DIRECTIONS FOR THIS TASK:
In the records below, rewrite the stretch from the line containing "Shop Wine Racks (291, 2138)" through the line containing "První školní den", changing "Templates" to "Themes" and leaving everything else the same.

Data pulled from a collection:
++++++

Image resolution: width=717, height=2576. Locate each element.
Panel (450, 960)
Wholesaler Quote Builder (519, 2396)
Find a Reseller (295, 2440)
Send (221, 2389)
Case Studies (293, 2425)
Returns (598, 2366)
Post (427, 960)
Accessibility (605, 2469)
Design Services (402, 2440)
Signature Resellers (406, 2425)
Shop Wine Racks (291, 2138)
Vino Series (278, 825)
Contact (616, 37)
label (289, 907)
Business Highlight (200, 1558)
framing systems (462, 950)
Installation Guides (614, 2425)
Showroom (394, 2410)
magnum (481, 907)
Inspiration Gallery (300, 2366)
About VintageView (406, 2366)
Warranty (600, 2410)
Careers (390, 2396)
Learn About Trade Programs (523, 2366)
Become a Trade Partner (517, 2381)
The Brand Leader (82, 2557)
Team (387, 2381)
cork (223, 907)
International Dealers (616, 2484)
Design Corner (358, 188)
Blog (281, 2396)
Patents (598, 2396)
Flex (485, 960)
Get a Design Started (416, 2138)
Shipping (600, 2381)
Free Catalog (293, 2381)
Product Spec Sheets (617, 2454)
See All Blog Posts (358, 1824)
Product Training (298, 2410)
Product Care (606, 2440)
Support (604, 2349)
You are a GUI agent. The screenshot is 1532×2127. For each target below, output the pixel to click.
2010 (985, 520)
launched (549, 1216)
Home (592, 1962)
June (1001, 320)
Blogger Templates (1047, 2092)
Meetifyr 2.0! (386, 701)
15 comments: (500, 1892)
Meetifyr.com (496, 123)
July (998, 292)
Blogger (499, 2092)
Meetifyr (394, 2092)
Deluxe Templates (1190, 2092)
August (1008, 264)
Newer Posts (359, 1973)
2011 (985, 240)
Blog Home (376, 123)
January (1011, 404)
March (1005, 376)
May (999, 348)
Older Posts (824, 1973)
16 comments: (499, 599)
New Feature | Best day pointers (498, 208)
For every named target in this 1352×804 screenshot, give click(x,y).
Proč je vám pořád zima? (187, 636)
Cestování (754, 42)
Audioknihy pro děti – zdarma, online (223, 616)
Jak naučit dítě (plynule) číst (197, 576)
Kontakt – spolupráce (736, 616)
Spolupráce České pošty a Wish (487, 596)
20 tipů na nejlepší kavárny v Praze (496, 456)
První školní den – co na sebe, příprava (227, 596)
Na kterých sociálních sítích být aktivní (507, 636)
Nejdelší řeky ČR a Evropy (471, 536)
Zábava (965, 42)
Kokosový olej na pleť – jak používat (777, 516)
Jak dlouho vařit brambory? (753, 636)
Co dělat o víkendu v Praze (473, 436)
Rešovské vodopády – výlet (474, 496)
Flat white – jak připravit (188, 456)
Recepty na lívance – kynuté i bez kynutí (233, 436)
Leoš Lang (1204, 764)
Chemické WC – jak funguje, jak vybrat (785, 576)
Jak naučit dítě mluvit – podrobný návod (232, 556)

++++++

WORKED ANSWER:
Shop Wine Racks (291, 2138)
Vino Series (278, 825)
Contact (616, 37)
label (289, 907)
Business Highlight (200, 1558)
framing systems (462, 950)
Installation Guides (614, 2425)
Showroom (394, 2410)
magnum (481, 907)
Inspiration Gallery (300, 2366)
About VintageView (406, 2366)
Warranty (600, 2410)
Careers (390, 2396)
Learn About Trade Programs (523, 2366)
Become a Trade Partner (517, 2381)
The Brand Leader (82, 2557)
Team (387, 2381)
cork (223, 907)
International Dealers (616, 2484)
Design Corner (358, 188)
Blog (281, 2396)
Patents (598, 2396)
Flex (485, 960)
Get a Design Started (416, 2138)
Shipping (600, 2381)
Free Catalog (293, 2381)
Product Spec Sheets (617, 2454)
See All Blog Posts (358, 1824)
Product Training (298, 2410)
Product Care (606, 2440)
Support (604, 2349)
You are a GUI agent. The screenshot is 1532×2127. For each target below, output the pixel to click.
2010 (985, 520)
launched (549, 1216)
Home (592, 1962)
June (1001, 320)
Blogger Themes (1047, 2092)
Meetifyr 2.0! (386, 701)
15 comments: (500, 1892)
Meetifyr.com (496, 123)
July (998, 292)
Blogger (499, 2092)
Meetifyr (394, 2092)
Deluxe Themes (1190, 2092)
August (1008, 264)
Newer Posts (359, 1973)
2011 (985, 240)
Blog Home (376, 123)
January (1011, 404)
March (1005, 376)
May (999, 348)
Older Posts (824, 1973)
16 comments: (499, 599)
New Feature | Best day pointers (498, 208)
For every named target in this 1352×804 screenshot, give click(x,y).
Proč je vám pořád zima? (187, 636)
Cestování (754, 42)
Audioknihy pro děti – zdarma, online (223, 616)
Jak naučit dítě (plynule) číst (197, 576)
Kontakt – spolupráce (736, 616)
Spolupráce České pošty a Wish (487, 596)
20 tipů na nejlepší kavárny v Praze (496, 456)
První školní den – co na sebe, příprava (227, 596)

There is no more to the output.